RE: Sociocratic decisions?
From: Rob Sandelin (floriferousemail.msn.com)
Date: Tue, 1 Feb 2000 22:28:00 -0700 (MST)
There are several communities which all have different interpretations of
socicracy and how it works. Sociocracy comes from the Netherlands and it's
use in communities seems to vary.

In most groups that claim it, It is used as sort of a representational
consensus. Rather than have everyone involved in all decision making, the
members choose reprentatives who form like a board of directors (usally with
a different name like meta-thinkers, or Over Circle, or...This group then
reaches consensus for the whole group.

Some groups use small group autonomy instead, so instead of one group making
decisions, there are several smaller groups arranged by function, committees
which make decisions relative to a specific area.

The notion common to both uses is that they define consensus (wisely in my
opinion) as consent, not agreement, and instead of looking for agreement,
look for principalled objections. How you define principalled objection is
sort of the core here.

It can be used effectively in larger groups, keeping the number of decision
makers to a small enough number that you can work things out using
conversations around a table, rather than trying to wade through comments
and opinions (and dysfunctions) from dozens or hundreds of people.

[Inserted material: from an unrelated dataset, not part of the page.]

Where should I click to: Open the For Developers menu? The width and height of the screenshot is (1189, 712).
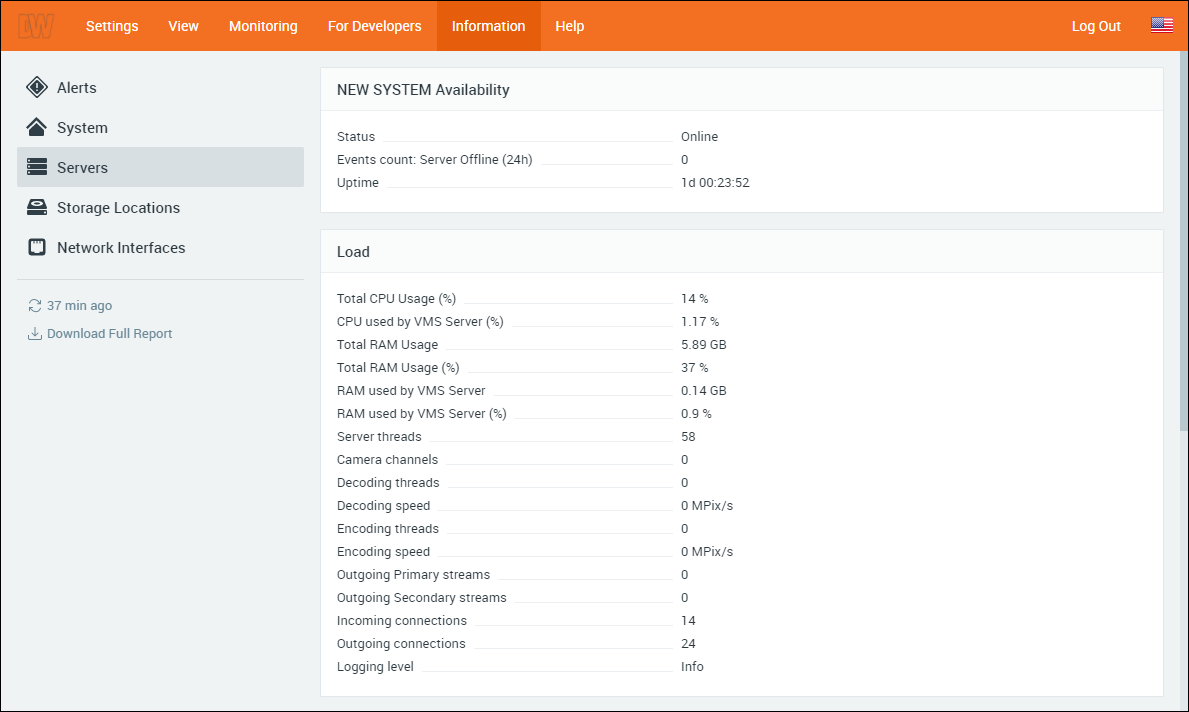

Some groups choose to elect their member representatives directly before
each meeting, eg. before the meeting you have to get 24 votes from other
members in order to go to the meeting. This ensures that each reprentative
has the trust of the membership and that the membership is involved directly
in each decision making meeting. Of course, it also means voting once a
month for who is going to represent the group, which I suppose could be
tiresome.

In some applications this group reaches a consensus, and the remaining
larger group ratifies it with, of all things, a majority vote.

The difficult part about doing it well is avoiding the temptation to
disenfranchise those whose voices "get in the way". It can also be easy to
hand off responsibility for decision making which frees up members to
criticize idiot decisions, and lay the blame on somebody else.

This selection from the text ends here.